From the entries that follow, copy exactly the lines beginning at the line holding "[Aller à l&#39;élément 4] (245, 686)" and continuing through the line holding "Switchs rail-DIN non manageables (306, 183)".

┌─ Available data

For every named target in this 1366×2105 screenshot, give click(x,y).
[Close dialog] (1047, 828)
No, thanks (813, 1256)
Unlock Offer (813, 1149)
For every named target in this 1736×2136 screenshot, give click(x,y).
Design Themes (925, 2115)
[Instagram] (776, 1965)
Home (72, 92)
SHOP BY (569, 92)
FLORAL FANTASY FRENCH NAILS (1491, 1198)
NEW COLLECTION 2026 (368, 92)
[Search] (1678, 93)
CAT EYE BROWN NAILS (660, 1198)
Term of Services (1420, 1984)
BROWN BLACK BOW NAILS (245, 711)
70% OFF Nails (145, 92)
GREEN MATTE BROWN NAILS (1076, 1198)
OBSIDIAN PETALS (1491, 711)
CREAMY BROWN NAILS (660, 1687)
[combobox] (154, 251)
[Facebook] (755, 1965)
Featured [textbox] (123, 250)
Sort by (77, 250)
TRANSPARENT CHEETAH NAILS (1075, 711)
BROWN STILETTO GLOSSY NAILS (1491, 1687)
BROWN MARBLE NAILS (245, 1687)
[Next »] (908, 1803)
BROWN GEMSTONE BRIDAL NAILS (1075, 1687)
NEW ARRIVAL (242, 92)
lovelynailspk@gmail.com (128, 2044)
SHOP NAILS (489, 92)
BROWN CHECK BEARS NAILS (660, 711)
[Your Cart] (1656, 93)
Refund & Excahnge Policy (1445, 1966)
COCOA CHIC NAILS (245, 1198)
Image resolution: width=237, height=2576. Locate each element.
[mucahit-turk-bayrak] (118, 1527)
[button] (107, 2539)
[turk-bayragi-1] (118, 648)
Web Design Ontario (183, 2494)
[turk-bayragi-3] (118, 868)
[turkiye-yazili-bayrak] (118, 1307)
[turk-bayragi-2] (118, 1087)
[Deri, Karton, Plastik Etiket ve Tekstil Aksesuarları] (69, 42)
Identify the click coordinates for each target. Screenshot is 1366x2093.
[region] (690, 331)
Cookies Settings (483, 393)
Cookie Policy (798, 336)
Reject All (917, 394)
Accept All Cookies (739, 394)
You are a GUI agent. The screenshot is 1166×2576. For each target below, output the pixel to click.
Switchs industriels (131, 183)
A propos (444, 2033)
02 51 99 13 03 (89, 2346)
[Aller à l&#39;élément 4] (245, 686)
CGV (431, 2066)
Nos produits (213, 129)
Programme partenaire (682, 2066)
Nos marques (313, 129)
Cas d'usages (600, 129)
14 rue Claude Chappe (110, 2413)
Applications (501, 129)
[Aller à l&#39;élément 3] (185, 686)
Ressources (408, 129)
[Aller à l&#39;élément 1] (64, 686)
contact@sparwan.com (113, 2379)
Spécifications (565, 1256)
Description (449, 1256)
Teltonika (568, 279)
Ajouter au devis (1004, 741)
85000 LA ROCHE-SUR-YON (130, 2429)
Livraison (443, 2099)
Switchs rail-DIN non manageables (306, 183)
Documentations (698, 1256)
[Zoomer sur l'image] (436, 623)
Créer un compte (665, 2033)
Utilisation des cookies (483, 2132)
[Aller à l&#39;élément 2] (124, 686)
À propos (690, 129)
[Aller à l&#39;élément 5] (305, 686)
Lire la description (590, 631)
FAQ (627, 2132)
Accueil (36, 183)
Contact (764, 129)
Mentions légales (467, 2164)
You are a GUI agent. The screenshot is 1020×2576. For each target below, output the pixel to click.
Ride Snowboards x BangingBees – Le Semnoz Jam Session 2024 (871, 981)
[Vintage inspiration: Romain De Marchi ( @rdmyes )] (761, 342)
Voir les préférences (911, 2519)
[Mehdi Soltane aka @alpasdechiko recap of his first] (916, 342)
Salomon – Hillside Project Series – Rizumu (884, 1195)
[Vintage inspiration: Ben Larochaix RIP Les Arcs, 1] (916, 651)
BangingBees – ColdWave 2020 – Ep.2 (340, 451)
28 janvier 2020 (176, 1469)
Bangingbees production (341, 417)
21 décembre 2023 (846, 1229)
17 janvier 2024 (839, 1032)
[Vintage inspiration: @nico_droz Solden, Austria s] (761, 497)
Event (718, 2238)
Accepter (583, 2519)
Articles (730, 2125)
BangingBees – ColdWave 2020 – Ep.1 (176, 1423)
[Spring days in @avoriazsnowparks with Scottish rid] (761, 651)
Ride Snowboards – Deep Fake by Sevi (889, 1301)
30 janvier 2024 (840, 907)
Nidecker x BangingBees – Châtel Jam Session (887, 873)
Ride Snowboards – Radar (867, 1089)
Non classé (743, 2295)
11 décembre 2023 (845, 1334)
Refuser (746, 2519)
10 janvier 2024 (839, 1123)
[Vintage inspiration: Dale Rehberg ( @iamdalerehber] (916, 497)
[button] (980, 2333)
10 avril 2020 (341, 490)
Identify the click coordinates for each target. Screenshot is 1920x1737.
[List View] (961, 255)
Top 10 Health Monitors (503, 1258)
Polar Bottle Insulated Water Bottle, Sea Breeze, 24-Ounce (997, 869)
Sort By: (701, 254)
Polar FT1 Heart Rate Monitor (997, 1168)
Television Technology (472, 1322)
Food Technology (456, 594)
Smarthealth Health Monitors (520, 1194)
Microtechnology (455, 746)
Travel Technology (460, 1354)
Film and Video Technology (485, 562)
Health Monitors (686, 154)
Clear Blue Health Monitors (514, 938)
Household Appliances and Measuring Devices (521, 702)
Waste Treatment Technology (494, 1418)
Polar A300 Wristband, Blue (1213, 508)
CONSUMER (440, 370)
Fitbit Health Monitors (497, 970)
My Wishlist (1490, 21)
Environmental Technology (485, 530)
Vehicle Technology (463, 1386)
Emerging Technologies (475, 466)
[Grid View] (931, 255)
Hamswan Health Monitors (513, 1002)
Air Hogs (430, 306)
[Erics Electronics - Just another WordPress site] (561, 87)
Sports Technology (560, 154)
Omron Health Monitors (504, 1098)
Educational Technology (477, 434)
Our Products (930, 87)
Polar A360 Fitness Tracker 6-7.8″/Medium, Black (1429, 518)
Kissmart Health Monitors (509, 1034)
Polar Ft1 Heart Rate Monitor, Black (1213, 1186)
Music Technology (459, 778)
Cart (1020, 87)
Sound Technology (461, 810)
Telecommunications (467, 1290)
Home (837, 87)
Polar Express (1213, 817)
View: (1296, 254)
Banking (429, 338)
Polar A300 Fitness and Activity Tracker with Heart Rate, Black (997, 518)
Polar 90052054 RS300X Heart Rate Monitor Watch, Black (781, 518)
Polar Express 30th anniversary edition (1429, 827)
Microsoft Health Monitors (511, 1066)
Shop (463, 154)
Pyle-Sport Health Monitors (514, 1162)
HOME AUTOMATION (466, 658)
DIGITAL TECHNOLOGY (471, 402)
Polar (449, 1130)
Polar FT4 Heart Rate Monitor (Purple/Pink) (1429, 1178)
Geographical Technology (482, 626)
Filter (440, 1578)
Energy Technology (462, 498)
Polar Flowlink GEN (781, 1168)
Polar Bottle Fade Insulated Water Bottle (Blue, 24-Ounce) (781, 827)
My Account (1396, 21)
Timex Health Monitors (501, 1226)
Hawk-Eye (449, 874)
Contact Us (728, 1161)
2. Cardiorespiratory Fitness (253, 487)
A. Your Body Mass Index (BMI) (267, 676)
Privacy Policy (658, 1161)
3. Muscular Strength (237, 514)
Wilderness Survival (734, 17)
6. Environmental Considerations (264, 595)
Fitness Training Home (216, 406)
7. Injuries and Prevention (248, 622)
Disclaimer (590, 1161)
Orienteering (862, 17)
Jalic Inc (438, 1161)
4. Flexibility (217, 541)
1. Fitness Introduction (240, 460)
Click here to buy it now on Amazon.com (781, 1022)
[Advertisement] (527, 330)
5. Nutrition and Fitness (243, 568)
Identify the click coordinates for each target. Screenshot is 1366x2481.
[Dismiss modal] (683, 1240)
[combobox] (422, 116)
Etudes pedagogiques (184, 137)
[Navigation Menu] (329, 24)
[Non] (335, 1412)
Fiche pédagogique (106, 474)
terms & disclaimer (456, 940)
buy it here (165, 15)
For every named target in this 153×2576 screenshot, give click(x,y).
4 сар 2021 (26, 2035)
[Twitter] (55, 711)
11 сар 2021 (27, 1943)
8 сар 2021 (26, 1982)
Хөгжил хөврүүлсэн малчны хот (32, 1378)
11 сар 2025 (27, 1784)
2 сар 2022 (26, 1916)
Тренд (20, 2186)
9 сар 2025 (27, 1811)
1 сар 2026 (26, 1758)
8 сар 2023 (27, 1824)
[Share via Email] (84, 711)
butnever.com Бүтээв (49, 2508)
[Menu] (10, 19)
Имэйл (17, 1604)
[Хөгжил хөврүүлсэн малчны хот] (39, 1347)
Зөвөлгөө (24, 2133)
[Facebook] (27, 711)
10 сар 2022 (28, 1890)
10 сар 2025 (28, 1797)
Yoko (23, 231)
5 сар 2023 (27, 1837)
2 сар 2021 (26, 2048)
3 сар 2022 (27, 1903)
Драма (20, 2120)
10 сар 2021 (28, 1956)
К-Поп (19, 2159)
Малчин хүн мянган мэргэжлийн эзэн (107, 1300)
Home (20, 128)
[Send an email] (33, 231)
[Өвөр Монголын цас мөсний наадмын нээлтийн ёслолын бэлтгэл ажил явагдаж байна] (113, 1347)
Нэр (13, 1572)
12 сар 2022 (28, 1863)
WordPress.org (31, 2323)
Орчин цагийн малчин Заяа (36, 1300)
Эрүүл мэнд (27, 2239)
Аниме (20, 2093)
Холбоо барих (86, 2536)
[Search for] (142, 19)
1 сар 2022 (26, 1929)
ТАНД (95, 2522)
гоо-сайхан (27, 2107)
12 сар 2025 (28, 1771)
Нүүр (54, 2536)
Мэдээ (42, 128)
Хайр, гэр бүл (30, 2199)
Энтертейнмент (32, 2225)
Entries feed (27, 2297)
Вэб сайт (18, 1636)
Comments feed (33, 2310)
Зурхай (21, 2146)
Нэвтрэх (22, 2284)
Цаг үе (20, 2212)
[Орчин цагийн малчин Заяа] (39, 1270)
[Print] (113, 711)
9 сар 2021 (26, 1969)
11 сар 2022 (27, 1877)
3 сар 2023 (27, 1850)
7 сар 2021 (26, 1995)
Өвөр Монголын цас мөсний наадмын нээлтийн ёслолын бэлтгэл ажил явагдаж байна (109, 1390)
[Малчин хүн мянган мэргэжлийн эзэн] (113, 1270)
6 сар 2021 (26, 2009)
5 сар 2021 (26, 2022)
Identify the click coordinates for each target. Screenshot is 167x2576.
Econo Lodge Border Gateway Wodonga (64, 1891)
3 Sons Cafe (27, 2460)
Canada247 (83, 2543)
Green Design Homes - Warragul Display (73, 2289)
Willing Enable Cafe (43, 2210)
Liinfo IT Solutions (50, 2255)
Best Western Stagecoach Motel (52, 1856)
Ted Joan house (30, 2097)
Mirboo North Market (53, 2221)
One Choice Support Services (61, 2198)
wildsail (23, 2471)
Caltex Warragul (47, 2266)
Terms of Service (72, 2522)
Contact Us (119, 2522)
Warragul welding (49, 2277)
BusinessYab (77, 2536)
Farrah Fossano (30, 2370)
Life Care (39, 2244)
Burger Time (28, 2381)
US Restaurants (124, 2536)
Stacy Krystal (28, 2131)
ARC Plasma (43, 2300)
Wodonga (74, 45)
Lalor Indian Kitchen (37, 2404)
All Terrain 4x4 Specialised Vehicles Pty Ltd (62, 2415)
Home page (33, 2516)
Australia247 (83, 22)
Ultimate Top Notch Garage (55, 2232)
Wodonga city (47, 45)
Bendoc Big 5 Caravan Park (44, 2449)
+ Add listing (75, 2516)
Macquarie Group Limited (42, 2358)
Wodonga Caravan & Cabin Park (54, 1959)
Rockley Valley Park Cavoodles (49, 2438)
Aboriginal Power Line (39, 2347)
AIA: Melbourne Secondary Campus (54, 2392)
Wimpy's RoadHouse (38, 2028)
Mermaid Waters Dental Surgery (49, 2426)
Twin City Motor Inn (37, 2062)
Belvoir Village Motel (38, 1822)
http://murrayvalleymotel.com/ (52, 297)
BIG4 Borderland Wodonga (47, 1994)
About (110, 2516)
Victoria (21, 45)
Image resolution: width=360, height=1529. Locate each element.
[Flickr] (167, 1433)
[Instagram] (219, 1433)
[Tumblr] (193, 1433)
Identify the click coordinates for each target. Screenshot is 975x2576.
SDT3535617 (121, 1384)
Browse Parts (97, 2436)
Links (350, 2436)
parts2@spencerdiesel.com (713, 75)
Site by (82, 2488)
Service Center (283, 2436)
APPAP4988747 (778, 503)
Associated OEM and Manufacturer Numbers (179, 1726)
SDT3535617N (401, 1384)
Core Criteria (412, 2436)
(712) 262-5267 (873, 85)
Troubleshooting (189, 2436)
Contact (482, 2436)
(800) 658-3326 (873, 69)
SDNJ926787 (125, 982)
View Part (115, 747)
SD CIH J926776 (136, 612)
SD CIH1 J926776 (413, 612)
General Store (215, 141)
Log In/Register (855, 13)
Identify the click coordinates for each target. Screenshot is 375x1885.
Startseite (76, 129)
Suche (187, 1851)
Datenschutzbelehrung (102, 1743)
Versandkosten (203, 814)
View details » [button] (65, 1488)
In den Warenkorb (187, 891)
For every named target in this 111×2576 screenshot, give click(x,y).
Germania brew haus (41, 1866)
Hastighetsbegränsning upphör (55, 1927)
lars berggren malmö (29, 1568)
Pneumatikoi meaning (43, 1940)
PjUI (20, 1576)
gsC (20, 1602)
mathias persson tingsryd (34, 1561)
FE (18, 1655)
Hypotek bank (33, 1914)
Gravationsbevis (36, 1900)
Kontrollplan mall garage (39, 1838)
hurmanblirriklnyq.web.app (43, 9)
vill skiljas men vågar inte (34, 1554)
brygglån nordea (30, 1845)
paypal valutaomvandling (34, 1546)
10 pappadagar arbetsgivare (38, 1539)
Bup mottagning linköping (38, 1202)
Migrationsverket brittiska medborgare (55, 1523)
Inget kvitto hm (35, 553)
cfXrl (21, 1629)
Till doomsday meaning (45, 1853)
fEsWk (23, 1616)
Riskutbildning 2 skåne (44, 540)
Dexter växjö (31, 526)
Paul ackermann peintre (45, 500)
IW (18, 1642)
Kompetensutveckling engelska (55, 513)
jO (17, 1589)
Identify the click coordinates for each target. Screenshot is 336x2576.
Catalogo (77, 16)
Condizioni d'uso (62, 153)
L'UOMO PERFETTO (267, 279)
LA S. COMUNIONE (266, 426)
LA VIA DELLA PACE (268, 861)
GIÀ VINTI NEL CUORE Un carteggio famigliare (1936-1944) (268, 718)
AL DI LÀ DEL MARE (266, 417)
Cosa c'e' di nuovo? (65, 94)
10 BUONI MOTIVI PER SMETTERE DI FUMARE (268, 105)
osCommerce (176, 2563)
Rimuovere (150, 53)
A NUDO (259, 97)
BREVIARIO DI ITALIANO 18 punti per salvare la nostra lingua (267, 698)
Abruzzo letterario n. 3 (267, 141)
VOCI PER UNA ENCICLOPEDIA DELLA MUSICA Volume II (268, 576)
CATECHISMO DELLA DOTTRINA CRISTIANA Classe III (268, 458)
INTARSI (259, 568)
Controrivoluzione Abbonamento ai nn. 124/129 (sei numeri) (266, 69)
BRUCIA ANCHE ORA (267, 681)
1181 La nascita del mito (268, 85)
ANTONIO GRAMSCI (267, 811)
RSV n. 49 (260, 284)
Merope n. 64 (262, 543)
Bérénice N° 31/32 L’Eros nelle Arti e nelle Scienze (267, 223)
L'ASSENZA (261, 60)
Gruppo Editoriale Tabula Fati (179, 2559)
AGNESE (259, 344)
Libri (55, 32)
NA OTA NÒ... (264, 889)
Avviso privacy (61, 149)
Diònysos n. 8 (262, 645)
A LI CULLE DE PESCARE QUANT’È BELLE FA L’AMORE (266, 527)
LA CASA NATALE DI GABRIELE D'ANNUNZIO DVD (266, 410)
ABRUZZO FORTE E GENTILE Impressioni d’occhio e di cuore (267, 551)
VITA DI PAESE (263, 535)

└─

Response to this exercise:
[Aller à l&#39;élément 4] (245, 686)
CGV (431, 2066)
Nos produits (213, 129)
Programme partenaire (682, 2066)
Nos marques (313, 129)
Cas d'usages (600, 129)
14 rue Claude Chappe (110, 2413)
Applications (501, 129)
[Aller à l&#39;élément 3] (185, 686)
Ressources (408, 129)
[Aller à l&#39;élément 1] (64, 686)
contact@sparwan.com (113, 2379)
Spécifications (565, 1256)
Description (449, 1256)
Teltonika (568, 279)
Ajouter au devis (1004, 741)
85000 LA ROCHE-SUR-YON (130, 2429)
Livraison (443, 2099)
Switchs rail-DIN non manageables (306, 183)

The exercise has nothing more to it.